Dive Brief:
- Boot Barn is moving production for its exclusive brand products away from China to countries with lower tariffs like Cambodia, India and Vietnam, CEO John Hazen said during a May 14 earnings call.
- The retailer used to source more than half of its exclusive brand goods from China over five years ago. Boot Barn lowered that number to 24% for fiscal 2025, Hazen said, and expects its ongoing efforts to further reduce exposure to 12% in fiscal year 2026.
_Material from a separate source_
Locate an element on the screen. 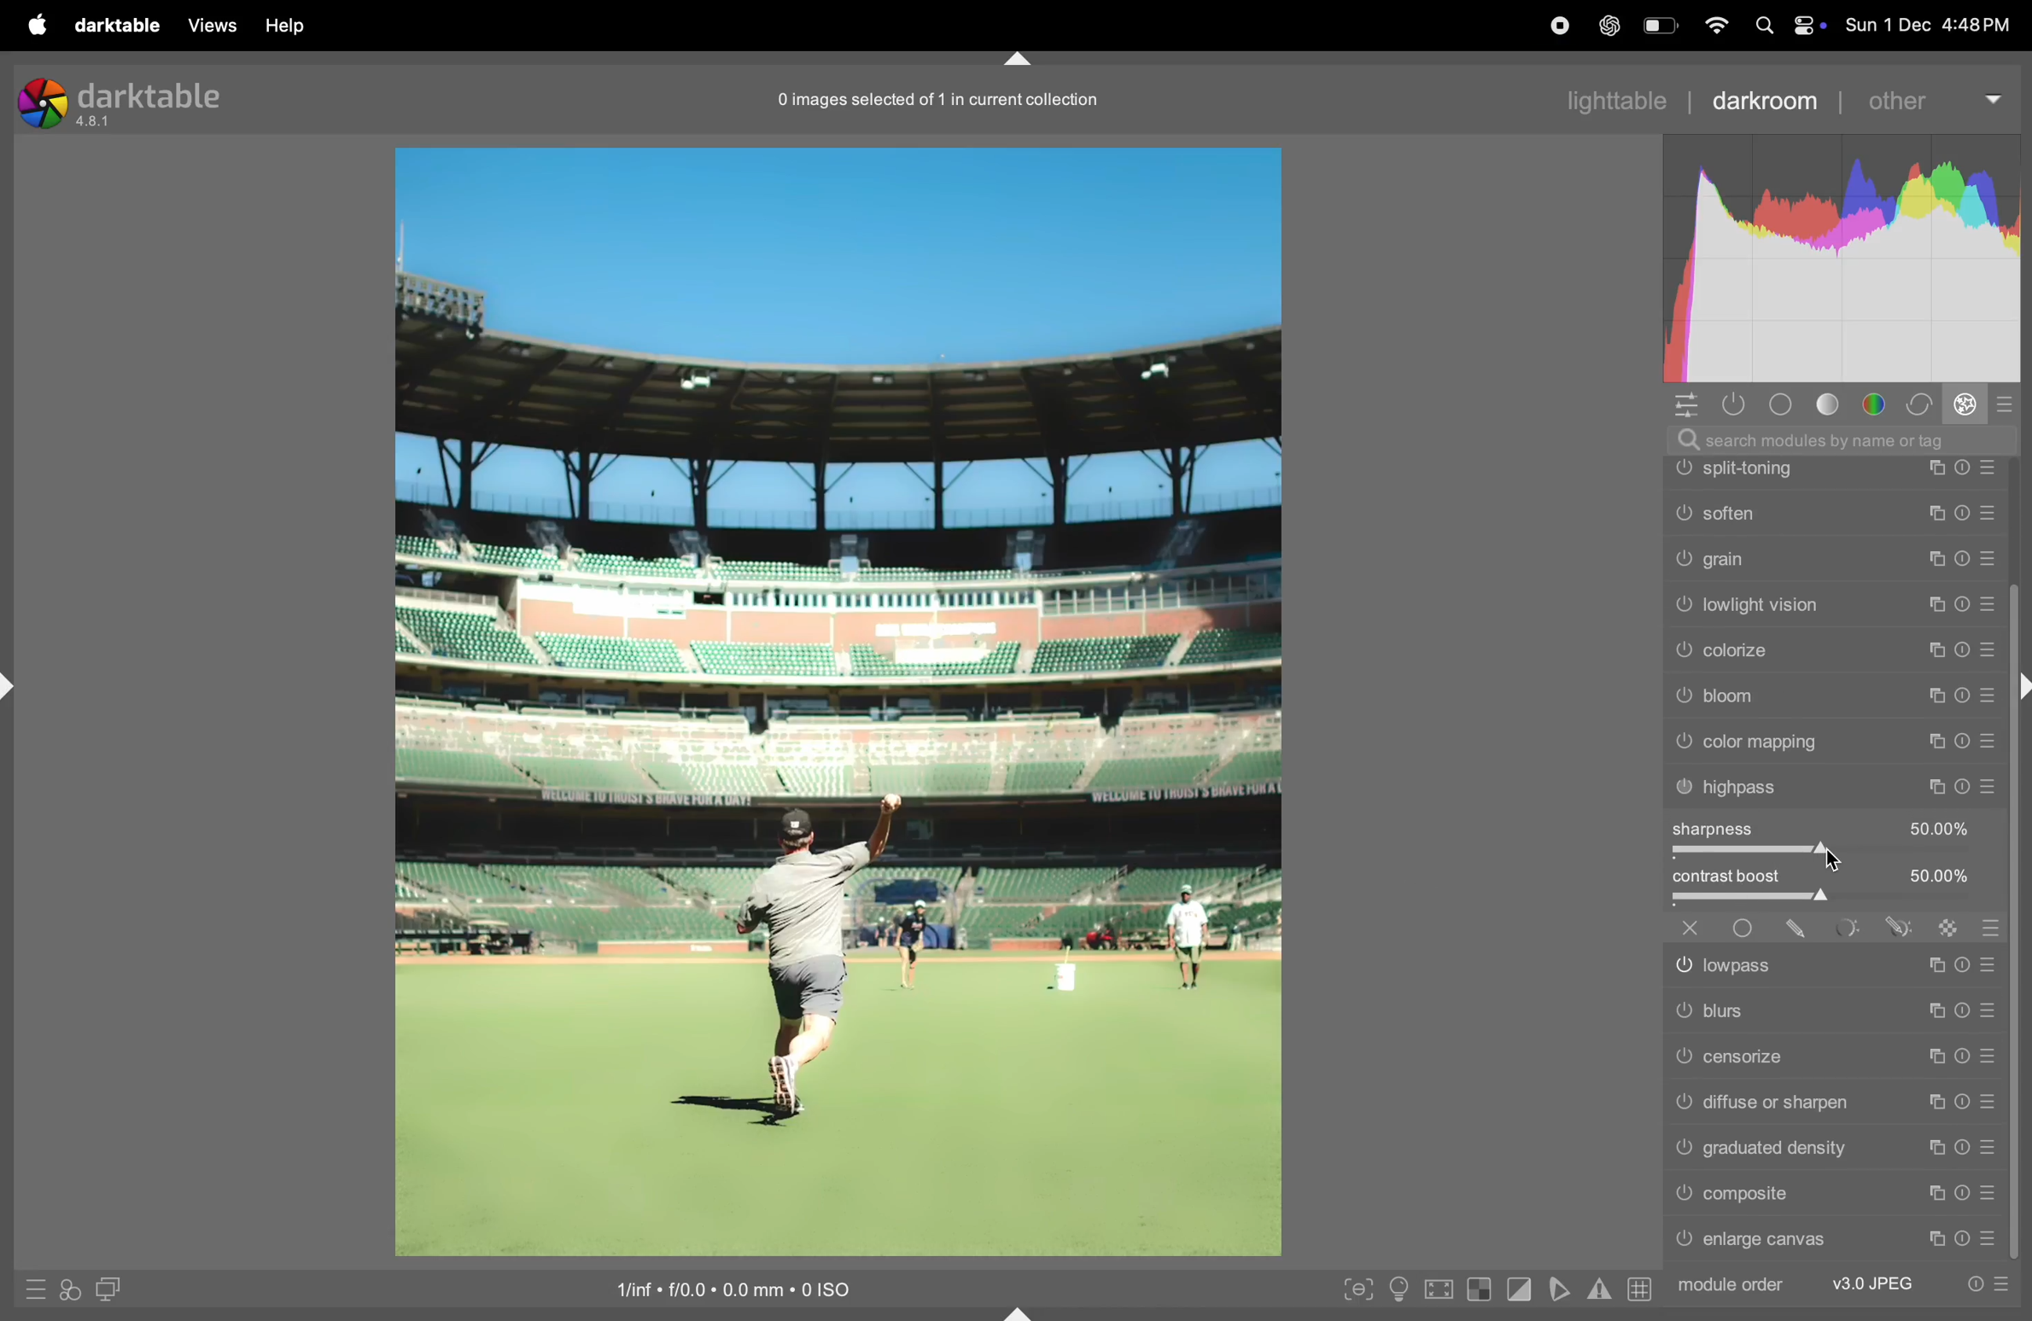 The image size is (2032, 1321). apple menu is located at coordinates (32, 24).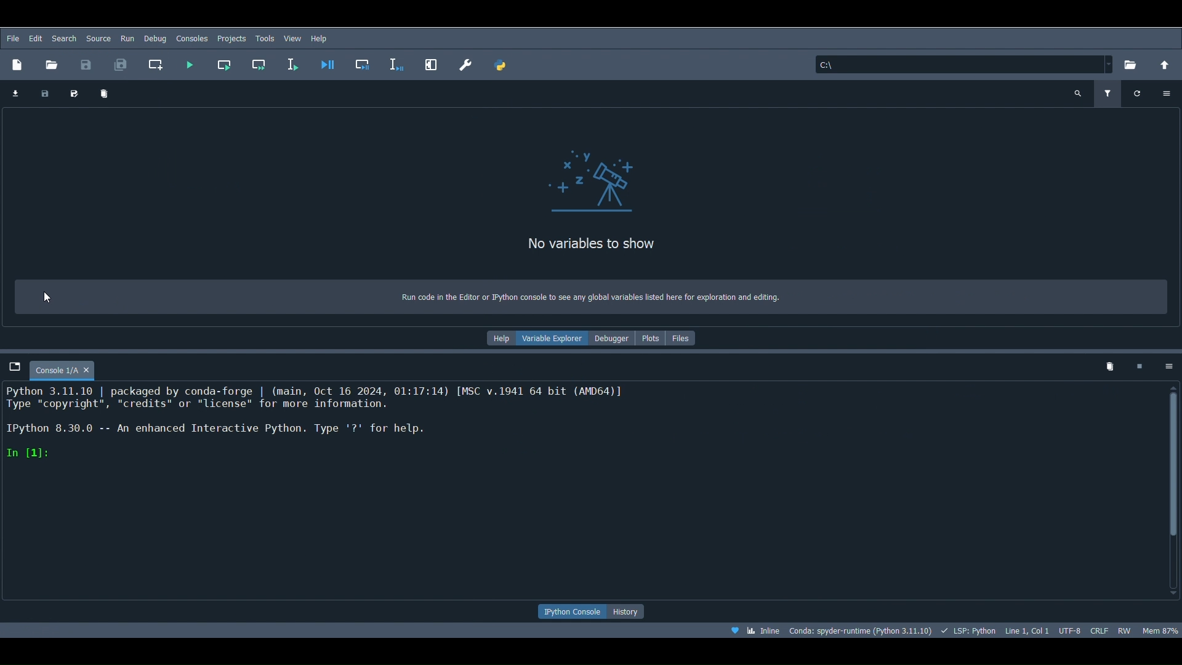  I want to click on Create new cell at the current line (Ctrl + 2), so click(156, 64).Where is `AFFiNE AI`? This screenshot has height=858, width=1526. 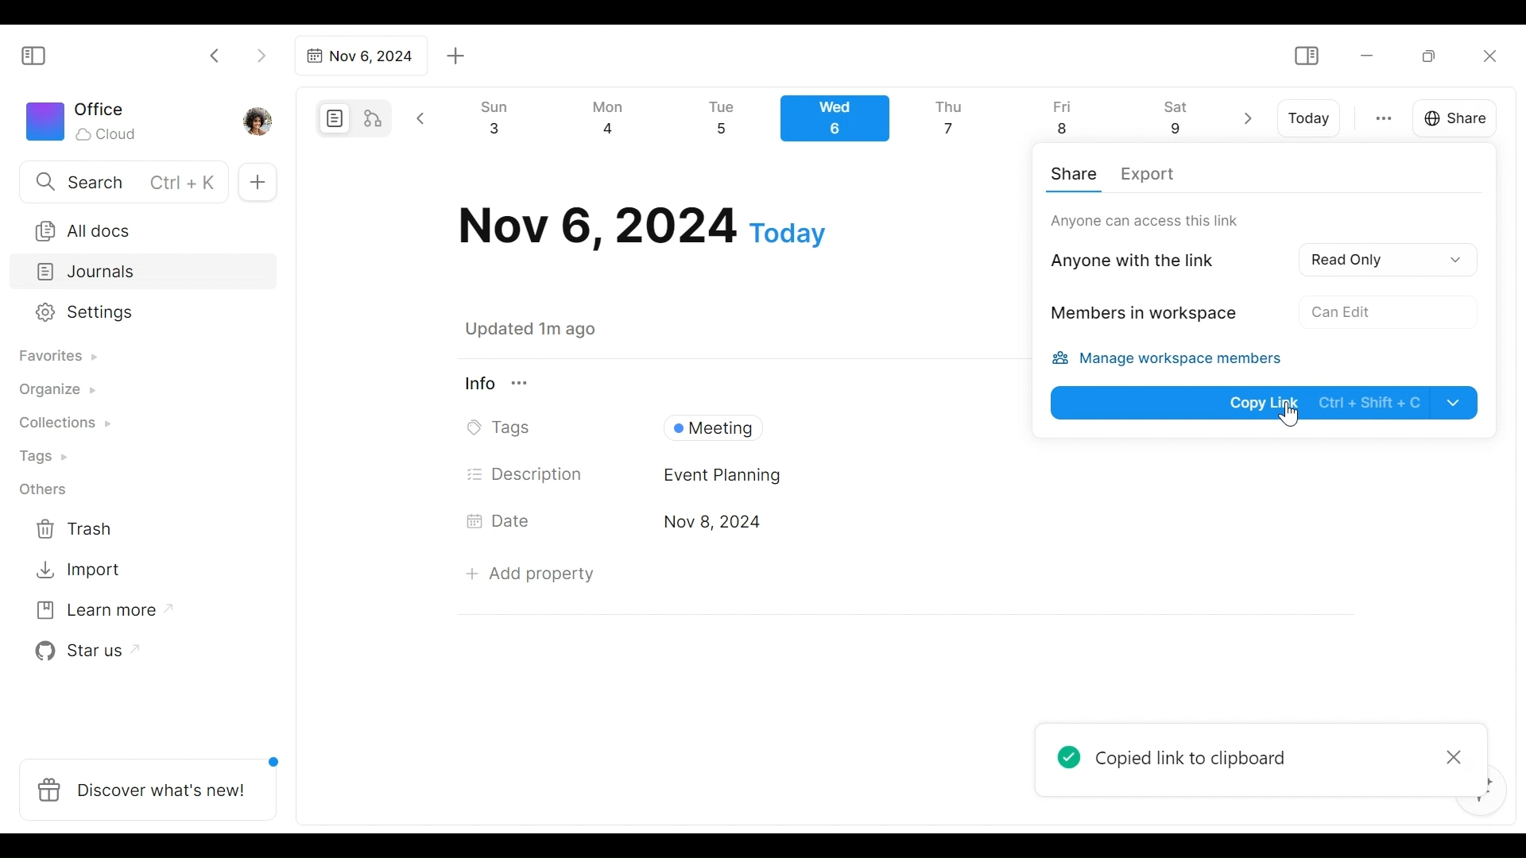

- “We are estimating that China will only produce approximately 5% of exclusive brand goods in the second half of fiscal '26 and in fiscal '27,” the CEO told analysts. Boot Barn’s exclusive brand products made up nearly 39% of its consolidated sales in fiscal 2025, per a 10-K filing.
Dive Insight:
Boot Barn has strategized to reduce supply chain risks for its exclusive brand products in recent years. While a big part of its strategy includes a shift in sourcing mix, the retailer is also partnering with its factories to manage pricing changes that could pressure margins.
Third-party vendors informed Boot Barn of plans to up prices by mid-single digits, effective this summer, Hazen said. He added that Boot Barn isn’t paying tariffs on goods purchased from third-party vendors, but instead faces price increases.
To help manage costs, Boot Barn is also re-evaluating its inventory mix and has been canceling product orders with low merchandise margins due to tariffs, per an earnings presentation.
“We have been reviewing each individual style by cost, making decisions line-by-line to determine whether or not we should cancel an order, order more, hold pricing, or raise pricing, all in an effort to maintain the momentum of our exclusive brands,” Hazen told analysts.
The footwear retailer also pushed to frontload about $20 million worth of inventory to “beat the tariffs,” CFO Jim Watkins said during the call. He added that within the past few weeks, the team has been working to get “ahead of the curve” and keep orders moving.
Watkins added that as of the call, Boot Barn’s fiscal year 2026 outlook is based on a 30% tariff from China, 10% global tariff rate and 0% tariff on goods from Mexico.
Boot Barn’s anticipated $8 million tariff impact for fiscal 2026 is expected to be felt in the second half, Hazen said. But with tariff negotiations still ongoing, Boot Barn feels like it's “already in a pretty good spot.”